■ Requirement
Each line below is to be copied out exactly, and none may be omitted.

(Stored data entries)
------------------------------
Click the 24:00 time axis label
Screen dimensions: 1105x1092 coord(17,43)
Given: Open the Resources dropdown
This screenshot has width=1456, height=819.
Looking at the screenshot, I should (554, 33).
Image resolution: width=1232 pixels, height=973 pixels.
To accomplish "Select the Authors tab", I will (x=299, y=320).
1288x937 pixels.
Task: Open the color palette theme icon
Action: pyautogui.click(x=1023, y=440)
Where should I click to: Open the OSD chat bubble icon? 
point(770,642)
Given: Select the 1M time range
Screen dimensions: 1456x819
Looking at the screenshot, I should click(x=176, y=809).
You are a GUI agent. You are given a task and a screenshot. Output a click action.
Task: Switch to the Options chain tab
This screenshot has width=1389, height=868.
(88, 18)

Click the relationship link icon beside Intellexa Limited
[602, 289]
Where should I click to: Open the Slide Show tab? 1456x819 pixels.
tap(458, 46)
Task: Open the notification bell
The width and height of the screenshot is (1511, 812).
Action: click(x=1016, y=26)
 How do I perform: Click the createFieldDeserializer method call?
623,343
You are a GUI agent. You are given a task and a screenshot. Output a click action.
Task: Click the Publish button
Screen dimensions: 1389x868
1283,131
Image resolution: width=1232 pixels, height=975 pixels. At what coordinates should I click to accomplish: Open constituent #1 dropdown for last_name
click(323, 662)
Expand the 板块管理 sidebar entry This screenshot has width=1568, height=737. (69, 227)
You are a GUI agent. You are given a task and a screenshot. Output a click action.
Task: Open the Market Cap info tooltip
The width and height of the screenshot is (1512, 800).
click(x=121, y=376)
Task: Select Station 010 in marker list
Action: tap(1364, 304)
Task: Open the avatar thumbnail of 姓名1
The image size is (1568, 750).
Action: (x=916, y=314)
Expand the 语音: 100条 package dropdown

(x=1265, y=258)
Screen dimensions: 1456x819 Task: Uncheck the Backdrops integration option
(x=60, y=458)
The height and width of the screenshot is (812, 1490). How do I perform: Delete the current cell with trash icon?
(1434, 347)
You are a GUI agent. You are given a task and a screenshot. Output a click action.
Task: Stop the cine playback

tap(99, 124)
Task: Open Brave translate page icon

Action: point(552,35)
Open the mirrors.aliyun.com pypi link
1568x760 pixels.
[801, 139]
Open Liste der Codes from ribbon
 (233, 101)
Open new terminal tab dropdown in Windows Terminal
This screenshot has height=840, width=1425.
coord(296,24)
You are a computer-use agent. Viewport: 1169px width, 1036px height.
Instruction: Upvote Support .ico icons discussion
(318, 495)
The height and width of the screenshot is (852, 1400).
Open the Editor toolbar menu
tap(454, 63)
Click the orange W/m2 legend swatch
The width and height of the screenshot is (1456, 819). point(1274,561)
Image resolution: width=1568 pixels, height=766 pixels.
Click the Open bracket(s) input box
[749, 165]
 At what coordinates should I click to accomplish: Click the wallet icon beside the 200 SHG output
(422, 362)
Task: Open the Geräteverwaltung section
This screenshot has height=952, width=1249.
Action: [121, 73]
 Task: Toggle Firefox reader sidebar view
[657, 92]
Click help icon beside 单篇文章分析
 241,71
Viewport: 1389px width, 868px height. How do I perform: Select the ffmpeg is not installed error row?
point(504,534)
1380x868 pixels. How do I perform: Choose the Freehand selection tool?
------------------------------
■ Finished task
Click the 24:00 time axis label
Screen dimensions: 1105x1092 coord(17,43)
Given: Open the Resources dropdown
This screenshot has width=1456, height=819.
Looking at the screenshot, I should (554, 33).
Image resolution: width=1232 pixels, height=973 pixels.
To accomplish "Select the Authors tab", I will (x=299, y=320).
1288x937 pixels.
Task: Open the color palette theme icon
Action: pyautogui.click(x=1023, y=440)
Where should I click to: Open the OSD chat bubble icon? 
point(770,642)
Given: Select the 1M time range
Screen dimensions: 1456x819
Looking at the screenshot, I should click(x=176, y=809).
You are a GUI agent. You are given a task and a screenshot. Output a click action.
Task: Switch to the Options chain tab
This screenshot has width=1389, height=868.
(88, 18)

Click the relationship link icon beside Intellexa Limited
[602, 289]
Where should I click to: Open the Slide Show tab? 1456x819 pixels.
tap(458, 46)
Task: Open the notification bell
The width and height of the screenshot is (1511, 812).
Action: click(x=1016, y=26)
 How do I perform: Click the createFieldDeserializer method call?
623,343
You are a GUI agent. You are given a task and a screenshot. Output a click action.
Task: Click the Publish button
Screen dimensions: 1389x868
1283,131
Image resolution: width=1232 pixels, height=975 pixels. At what coordinates should I click to accomplish: Open constituent #1 dropdown for last_name
click(323, 662)
Expand the 板块管理 sidebar entry This screenshot has width=1568, height=737. (69, 227)
You are a GUI agent. You are given a task and a screenshot. Output a click action.
Task: Open the Market Cap info tooltip
The width and height of the screenshot is (1512, 800).
click(x=121, y=376)
Task: Select Station 010 in marker list
Action: tap(1364, 304)
Task: Open the avatar thumbnail of 姓名1
The image size is (1568, 750).
Action: (x=916, y=314)
Expand the 语音: 100条 package dropdown

(x=1265, y=258)
Screen dimensions: 1456x819 Task: Uncheck the Backdrops integration option
(x=60, y=458)
The height and width of the screenshot is (812, 1490). How do I perform: Delete the current cell with trash icon?
(1434, 347)
You are a GUI agent. You are given a task and a screenshot. Output a click action.
Task: Stop the cine playback

tap(99, 124)
Task: Open Brave translate page icon

Action: point(552,35)
Open the mirrors.aliyun.com pypi link
1568x760 pixels.
[801, 139]
Open Liste der Codes from ribbon
 (233, 101)
Open new terminal tab dropdown in Windows Terminal
This screenshot has height=840, width=1425.
coord(296,24)
You are a computer-use agent. Viewport: 1169px width, 1036px height.
Instruction: Upvote Support .ico icons discussion
(318, 495)
The height and width of the screenshot is (852, 1400).
Open the Editor toolbar menu
tap(454, 63)
Click the orange W/m2 legend swatch
The width and height of the screenshot is (1456, 819). point(1274,561)
Image resolution: width=1568 pixels, height=766 pixels.
Click the Open bracket(s) input box
[749, 165]
 At what coordinates should I click to accomplish: Click the wallet icon beside the 200 SHG output
(422, 362)
Task: Open the Geräteverwaltung section
This screenshot has height=952, width=1249.
Action: [121, 73]
 Task: Toggle Firefox reader sidebar view
[657, 92]
Click help icon beside 单篇文章分析
 241,71
Viewport: 1389px width, 868px height. How do I perform: Select the ffmpeg is not installed error row?
point(504,534)
1380x868 pixels. How do I perform: Choose the Freehand selection tool?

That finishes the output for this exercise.